**PROBLEM REQUIREMENTS:** Please count the lines in the listing below where the word "this" appears. Give the number only.

————————

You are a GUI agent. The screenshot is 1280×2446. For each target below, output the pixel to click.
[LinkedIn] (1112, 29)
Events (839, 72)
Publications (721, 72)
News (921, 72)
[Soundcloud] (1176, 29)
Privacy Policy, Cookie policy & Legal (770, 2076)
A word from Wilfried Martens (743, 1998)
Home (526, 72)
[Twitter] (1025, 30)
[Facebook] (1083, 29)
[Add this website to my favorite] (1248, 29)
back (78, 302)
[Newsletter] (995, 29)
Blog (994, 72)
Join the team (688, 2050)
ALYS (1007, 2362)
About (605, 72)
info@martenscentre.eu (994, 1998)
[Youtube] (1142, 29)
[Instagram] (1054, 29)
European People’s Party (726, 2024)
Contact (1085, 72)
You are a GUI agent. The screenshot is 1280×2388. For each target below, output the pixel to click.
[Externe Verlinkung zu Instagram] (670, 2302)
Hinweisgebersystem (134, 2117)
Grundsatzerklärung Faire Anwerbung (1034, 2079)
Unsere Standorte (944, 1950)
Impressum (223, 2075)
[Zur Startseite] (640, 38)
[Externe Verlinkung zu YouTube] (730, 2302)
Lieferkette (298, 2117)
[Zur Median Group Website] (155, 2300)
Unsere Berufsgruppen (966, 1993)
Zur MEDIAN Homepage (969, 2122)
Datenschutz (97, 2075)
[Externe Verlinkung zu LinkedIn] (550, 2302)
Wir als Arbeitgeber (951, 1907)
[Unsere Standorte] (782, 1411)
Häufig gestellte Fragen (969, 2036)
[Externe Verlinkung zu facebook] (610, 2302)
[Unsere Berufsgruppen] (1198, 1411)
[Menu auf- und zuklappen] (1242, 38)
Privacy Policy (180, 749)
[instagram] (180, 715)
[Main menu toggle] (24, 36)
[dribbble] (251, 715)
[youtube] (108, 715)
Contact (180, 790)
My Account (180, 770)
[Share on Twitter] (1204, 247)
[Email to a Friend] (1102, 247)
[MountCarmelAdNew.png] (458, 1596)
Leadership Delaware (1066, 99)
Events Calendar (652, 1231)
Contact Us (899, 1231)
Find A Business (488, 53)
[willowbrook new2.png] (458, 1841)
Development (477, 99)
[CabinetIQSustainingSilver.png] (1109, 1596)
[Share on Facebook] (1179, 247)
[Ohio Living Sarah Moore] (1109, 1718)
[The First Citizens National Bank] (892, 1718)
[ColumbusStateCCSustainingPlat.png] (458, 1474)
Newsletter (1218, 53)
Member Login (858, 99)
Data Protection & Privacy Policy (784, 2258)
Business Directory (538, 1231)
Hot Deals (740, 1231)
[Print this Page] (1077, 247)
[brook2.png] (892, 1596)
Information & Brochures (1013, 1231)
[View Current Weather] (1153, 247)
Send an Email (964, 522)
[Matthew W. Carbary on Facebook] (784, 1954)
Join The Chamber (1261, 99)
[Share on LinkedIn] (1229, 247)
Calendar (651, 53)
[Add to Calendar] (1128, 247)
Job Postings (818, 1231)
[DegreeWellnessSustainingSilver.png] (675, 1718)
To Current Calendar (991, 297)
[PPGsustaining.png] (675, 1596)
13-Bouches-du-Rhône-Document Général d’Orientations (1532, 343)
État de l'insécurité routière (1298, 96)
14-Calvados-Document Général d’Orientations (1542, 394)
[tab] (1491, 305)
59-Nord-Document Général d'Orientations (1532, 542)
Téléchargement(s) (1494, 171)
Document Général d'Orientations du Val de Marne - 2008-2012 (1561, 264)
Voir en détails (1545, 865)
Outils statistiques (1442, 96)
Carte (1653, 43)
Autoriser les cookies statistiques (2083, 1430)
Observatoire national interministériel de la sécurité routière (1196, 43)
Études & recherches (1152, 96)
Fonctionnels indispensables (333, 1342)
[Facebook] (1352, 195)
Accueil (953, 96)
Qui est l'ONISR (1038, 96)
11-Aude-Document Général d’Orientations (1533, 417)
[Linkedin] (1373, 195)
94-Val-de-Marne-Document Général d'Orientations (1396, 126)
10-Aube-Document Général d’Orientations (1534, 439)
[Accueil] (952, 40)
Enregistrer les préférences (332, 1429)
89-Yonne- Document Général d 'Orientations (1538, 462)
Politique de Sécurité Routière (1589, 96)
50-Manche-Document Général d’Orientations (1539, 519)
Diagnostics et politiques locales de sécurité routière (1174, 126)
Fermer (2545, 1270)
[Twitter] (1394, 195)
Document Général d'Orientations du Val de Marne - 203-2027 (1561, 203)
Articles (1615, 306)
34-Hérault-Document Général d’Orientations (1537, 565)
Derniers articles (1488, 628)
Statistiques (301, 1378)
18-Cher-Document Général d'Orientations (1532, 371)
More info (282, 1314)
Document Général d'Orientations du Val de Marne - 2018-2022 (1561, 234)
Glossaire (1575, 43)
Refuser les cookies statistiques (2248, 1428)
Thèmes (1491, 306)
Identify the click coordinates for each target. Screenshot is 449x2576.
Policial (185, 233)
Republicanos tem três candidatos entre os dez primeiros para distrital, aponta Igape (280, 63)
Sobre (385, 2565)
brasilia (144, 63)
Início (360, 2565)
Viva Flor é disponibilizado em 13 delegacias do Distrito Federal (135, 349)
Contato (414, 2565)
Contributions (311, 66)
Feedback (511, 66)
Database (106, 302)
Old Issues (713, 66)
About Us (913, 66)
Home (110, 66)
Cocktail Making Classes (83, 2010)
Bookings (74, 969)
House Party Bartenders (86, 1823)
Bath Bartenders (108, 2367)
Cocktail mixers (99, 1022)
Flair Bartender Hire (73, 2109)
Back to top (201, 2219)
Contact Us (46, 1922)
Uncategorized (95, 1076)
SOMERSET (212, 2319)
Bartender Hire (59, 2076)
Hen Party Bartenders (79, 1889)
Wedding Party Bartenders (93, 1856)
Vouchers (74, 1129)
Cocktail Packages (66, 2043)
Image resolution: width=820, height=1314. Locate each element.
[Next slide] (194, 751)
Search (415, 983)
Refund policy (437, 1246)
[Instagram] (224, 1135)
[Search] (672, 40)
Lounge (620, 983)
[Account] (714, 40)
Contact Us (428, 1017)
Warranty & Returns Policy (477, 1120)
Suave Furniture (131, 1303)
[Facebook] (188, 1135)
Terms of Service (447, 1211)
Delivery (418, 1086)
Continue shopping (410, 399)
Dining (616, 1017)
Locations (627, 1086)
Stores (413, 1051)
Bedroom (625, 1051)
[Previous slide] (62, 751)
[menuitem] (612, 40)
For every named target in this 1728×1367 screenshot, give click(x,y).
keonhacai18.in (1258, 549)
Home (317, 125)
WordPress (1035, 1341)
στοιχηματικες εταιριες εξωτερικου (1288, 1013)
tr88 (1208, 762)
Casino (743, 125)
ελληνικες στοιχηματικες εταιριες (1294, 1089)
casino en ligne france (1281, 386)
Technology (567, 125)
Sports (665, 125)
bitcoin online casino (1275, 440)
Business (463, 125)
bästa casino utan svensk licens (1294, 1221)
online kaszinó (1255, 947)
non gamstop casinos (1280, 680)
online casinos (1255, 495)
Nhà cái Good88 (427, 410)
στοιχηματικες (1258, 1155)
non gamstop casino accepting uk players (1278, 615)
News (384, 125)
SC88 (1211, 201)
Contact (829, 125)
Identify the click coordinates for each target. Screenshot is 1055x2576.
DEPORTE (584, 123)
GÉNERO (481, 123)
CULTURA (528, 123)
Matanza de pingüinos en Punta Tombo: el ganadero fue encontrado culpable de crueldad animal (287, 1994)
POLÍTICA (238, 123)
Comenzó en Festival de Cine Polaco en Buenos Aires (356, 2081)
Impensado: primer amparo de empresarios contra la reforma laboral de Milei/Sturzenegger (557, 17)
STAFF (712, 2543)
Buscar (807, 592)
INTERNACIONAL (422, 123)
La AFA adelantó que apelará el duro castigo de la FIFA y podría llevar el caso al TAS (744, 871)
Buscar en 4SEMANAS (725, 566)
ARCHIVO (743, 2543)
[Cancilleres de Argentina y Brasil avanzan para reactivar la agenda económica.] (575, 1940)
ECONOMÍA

————————

**EXPECTED OUTPUT:** 3